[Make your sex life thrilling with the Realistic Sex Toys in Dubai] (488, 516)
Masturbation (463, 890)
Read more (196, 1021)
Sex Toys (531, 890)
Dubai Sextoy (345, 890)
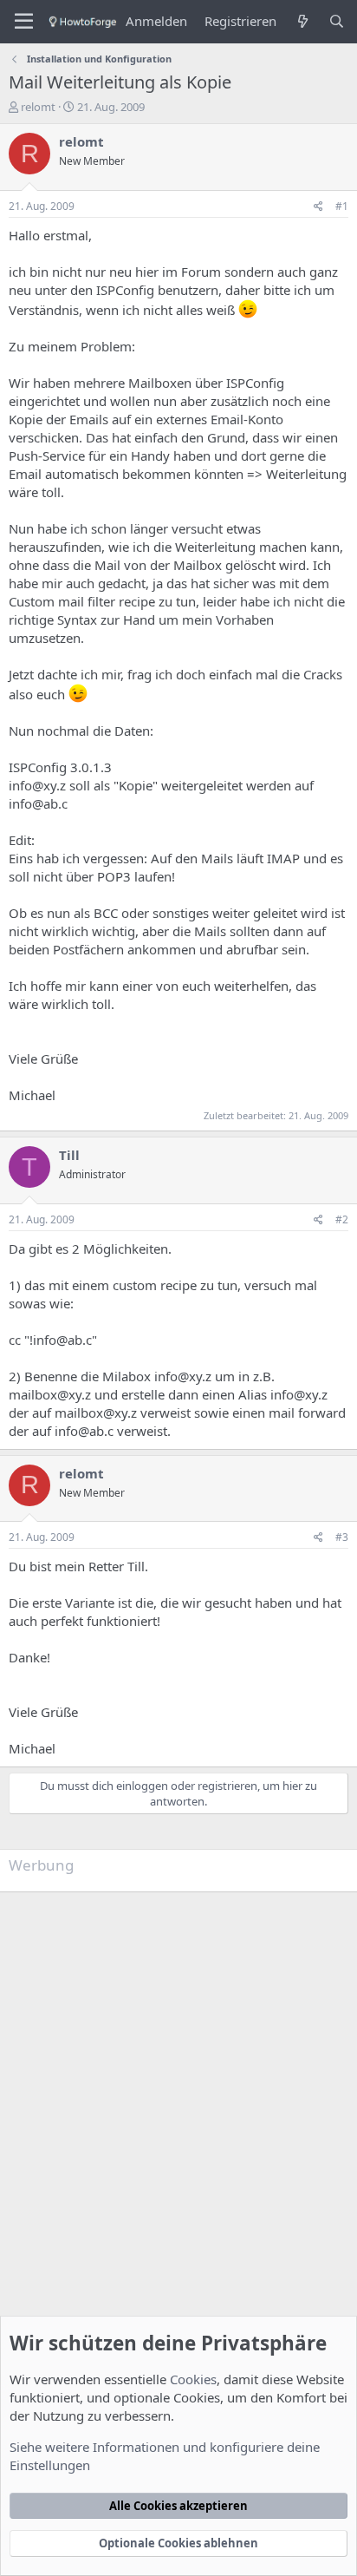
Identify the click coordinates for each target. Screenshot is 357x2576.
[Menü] (23, 21)
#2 (341, 1219)
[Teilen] (318, 207)
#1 (341, 206)
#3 (341, 1537)
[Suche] (337, 21)
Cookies (193, 2379)
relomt (38, 107)
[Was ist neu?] (302, 21)
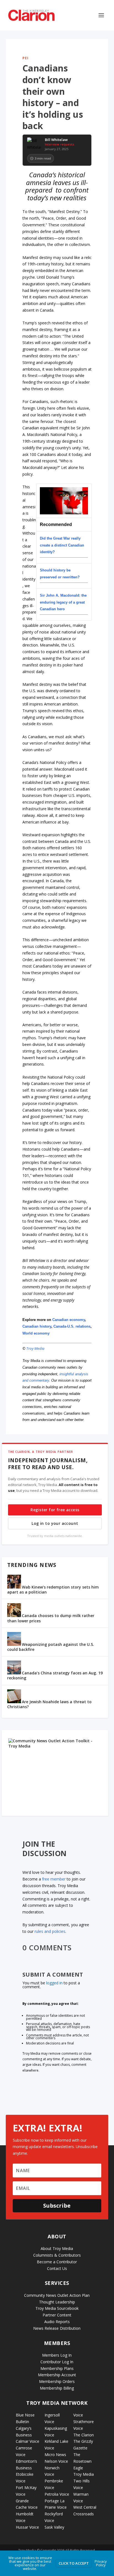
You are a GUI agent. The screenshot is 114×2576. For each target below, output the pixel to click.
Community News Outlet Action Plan (57, 2295)
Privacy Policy (101, 2563)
····················
● What you are asked to do: Only the lines from the one with "#1 (341, 206)" through the last line above belong in the answer. Reproduce them exactly, without the pictures.

● Exercise response:
#1 (341, 206)
#3 (341, 1537)
[Suche] (337, 21)
Cookies (193, 2379)
relomt (38, 107)
[Was ist neu?] (302, 21)
You are a GUI agent. The screenshot is 114×2576. For each target below, output the pixel to click.
Community News Outlet Action Plan (57, 2295)
Privacy Policy (101, 2563)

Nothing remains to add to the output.